Primary competition visual

Sasol Customer Retention Recruitment Competition

Helping South Africa
R10 000 ZAR
Challenge completed ~2 years ago
Prediction
Job Opportunity
253 joined
56 active
Starti
Oct 05, 23
Closei
Nov 26, 23
Reveali
Nov 26, 23
User avatar
skaak
Ferra Solutions
Winning strategy using multiple accounts
Platform · 16 Nov 2023, 01:35 · 12

We don't get many subs for this one - just 100 whereas normally we would get 300. Also, the competition duration is relatively short and, as usual we can only select 2 best subs at the end.

Perhaps then it makes sense to create multiple accounts and enter lots of models to increase our chances. Would this be allowed @zindi ?

Of course, something like this normally fails on the private LB: the distro of this strategy is quite platykurtic whereas a good model will give you a leptokurtic private LB distro, but, if you are lucky, and enter many, then perhaps that platykurtic distro can work in your favour, which makes me want to argue that this should not be allowed.

Discussion 12 answers
User avatar
Ebiendele
Federal university of technology akure

from the rules of all zindi competitions Multiple accounts per user are not permitted, and neither is collaboration or membership across multiple individuals. Individuals and their submissions originating from multiple accounts will be immediately disqualified from the platform.

16 Nov 2023, 08:53
Upvotes 0
User avatar
skaak
Ferra Solutions

Hi @Ebiendele - congrats, nice start to this comp for you

User avatar
wuuthraad

Only question @skaak is how will @zindi know who has multiple accounts during the competition? I feel it can only be figured out when the competition ends. Personally I like this comp... it forces me to refine my solution as opposed to the 'brute force" approach I sometimes have

Also great improvement on the LB!

16 Nov 2023, 15:37
Upvotes 0
User avatar
skaak
Ferra Solutions

Thanks @wuuthraad - I'm not sure this is happening here tbh. There are a few names on the LB that looks like variations of one another and they also sub a lot and sub at about the same time ... but it could be just coincidence. But @zindi can just confirm it is cosher.

Anyhow, this comp ... baby steps ... took me 50 subs to do what you did in 20. Now I am obsessed and want to try for 0.7+. fwiw I think the data is simulated and probably 0.7 is the built in max.

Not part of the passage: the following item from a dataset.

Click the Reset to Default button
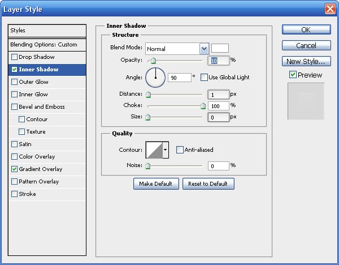Image resolution: width=339 pixels, height=265 pixels. coord(208,184)
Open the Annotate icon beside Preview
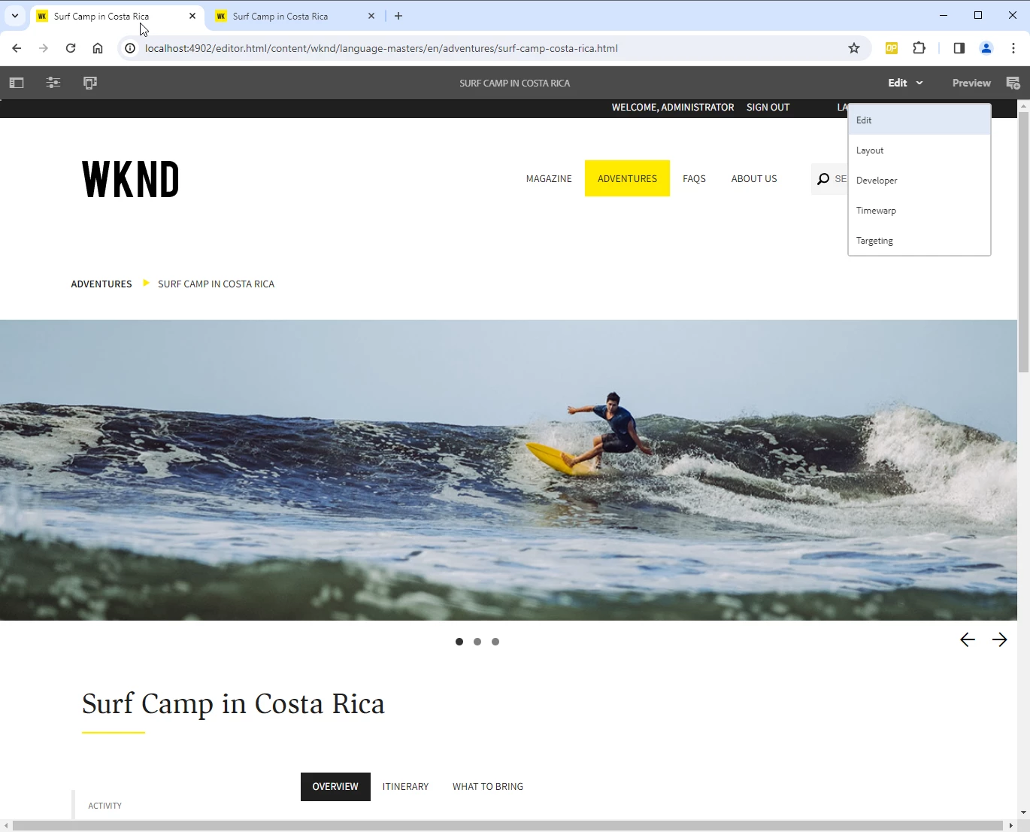This screenshot has width=1030, height=832. (1013, 83)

My very first sub got 0.67 - I did everything right and should have stopped there. Everything since has been sus, but hey, if it moves the LB ... you know from an earlier conversation I was badly stuck at some stage. So I thought, let me just play this to learn all those peripheral settings you should always leave in the deafults ... you know, sus stuff ... but well, here we are ...

User avatar
wuuthraad

@skaak it's called hard work. the more effort you put in the greater the chance of you doing well. On my side I did not mainly focus on the modelling. FE beats complex model everytime. I have been mainly doing some EDA and FE seeing what makes a better impact on model performance and seeing what insights I can get from the data.

User avatar
skaak
Ferra Solutions

Yip - would love to compare FE on this one when done ... I looked at data again ... again I get the impression it is simulated. Either that, or the train/test split is perfection. All this effort for a mere 19 columns ...

User avatar
wuuthraad

Hahahahahaha😂😂 @skaak you crazy individual, I see you on the LB

User avatar
skaak
Ferra Solutions

Slowly getting a handle on this one, which is really really nice, but ... talk about paperthin margins ... ah my friend, this one was (is) a nice journey.

Can I also be part of the conversation after the comp is closed.

I achieved 0.56 with a basic model and 0.67 with a model built on using null values.

I keep getting worse results with model tuning vs better results when feature engineering. There is still a few features I'm struggling with handling but I would like to get 0.75+ for this comp

I agree with both of you though in the sense that FE seems to be getting me more gradual improvements over model complexity/tuning

User avatar
skaak
Ferra Solutions

Yeah, I also want 0.75+, but, tbh, any 0.7+ will be wonderful.

Sure you can be part of the discussion

If I may ask, I'm on my 3rd iteration in terms of filling in missing values strategy. My last strat was to use groupby medians

Has anyone tried using SKlearn impute methods?

User avatar
skaak
Ferra Solutions

Yes ... but let's discuss after the comp.

Note the Dealing with Nan discussion. that discusses some of these issues.